SANTA BARBARA, Calif. – In a big win for the real estate community, Santa Barbara City Council voted Tuesday night to immediately suspend Zoning Information Reports, also known as ZIRs.

Meagan Harmon and fellow council member Randy Rowse worked behind the scenes with the real estate industry to find a compromise on the issue.

“I’m proud of us,” Harmon said Wednesday. “It was a good night.”

Local realtors have been fighting ZIRs for more than a decade. They had even proposed a measure that gained more than seven thousand signatures to repeal ZIRs, which was to go on the ballot this November. The measure would lead to an off-year election costing thousands of dollars.

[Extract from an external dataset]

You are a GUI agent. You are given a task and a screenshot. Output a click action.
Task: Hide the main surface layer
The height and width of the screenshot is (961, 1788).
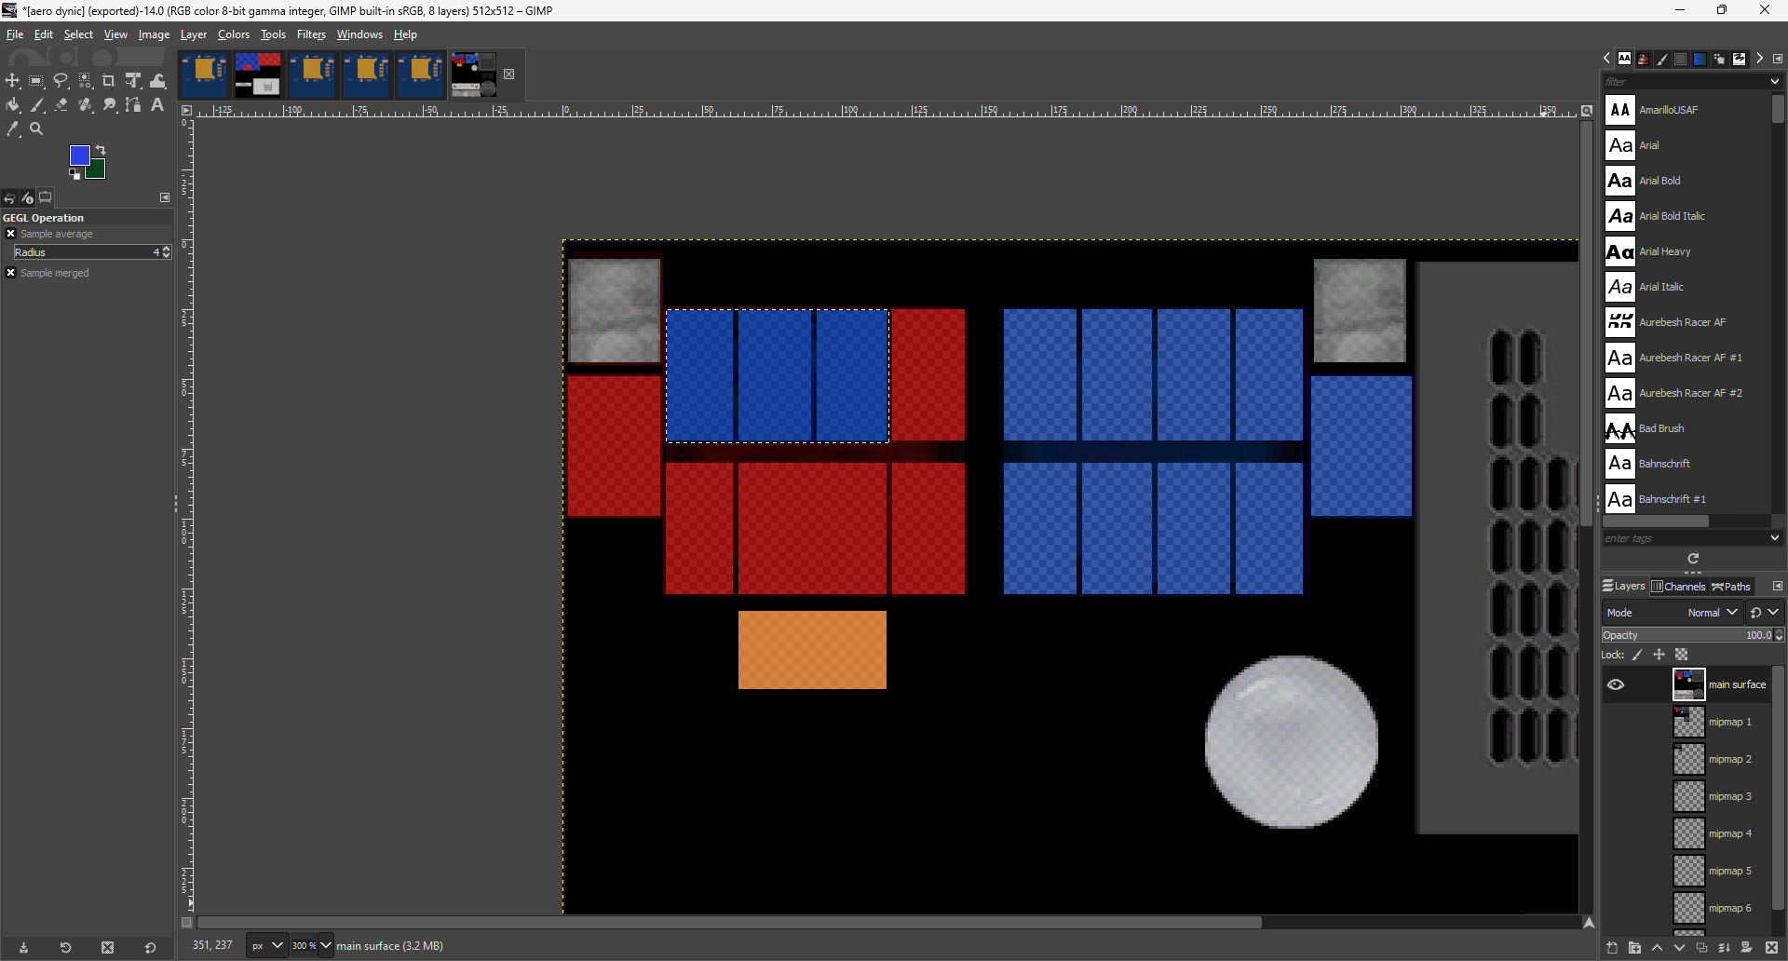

Now, that measure can be withdrawn as any outstanding ZIRs are suspended.

“We talked to them and found out what they needed and we saw what we needed and thought, ‘let’s present this to council,'” Rowse said Wednesday.

ZIRs began in the city in the 1970s. They require property owners to fix any unapproved work or dwellings found on a property.

But city council members say there are already enough protections for local homebuyers, and that ZIRs are costing taxpayers too much money.

“It served a purpose [when it began],” Harmon said of the program. “But under modern disclosure law in the state of California, it was really duplicative bureaucracy. And it wasn’t serving the purpose that it was intended.”

Realtors go a step further, saying ZIRs are not reliable, costing sellers thousands they shouldn’t have to pay and discouraging buyers from buying.

“They’re grossly inconsistent, they’re grossly inaccurate,” real estate agent Steve Epstein said. “And they’ve morphed into something they were never designed to be. The idea was [fixing] illegally-converted garages, second kitchens, additional units. Now it’s turned into, ‘Hey, you can’t store your trash cans along the side of the garage because it’s in the setbacks.'”

Mayor Cathy Murillo voted against the measure. She sees the move as a setback for the city.

“I acknowledge that the ZIR program has not been perfect,” she said Wednesday. “But the benefits far outweigh the difficulties. We need to protect buyers so that they know exactly what’s going on with that property.”

Murillo says she will keep a close eye on the city’s new disclosure program.

The measure will now go to the planning commission, who will hear public comments as it makes a zoning text amendment. That amendment would then return to city council for a final vote, which could happen by this fall.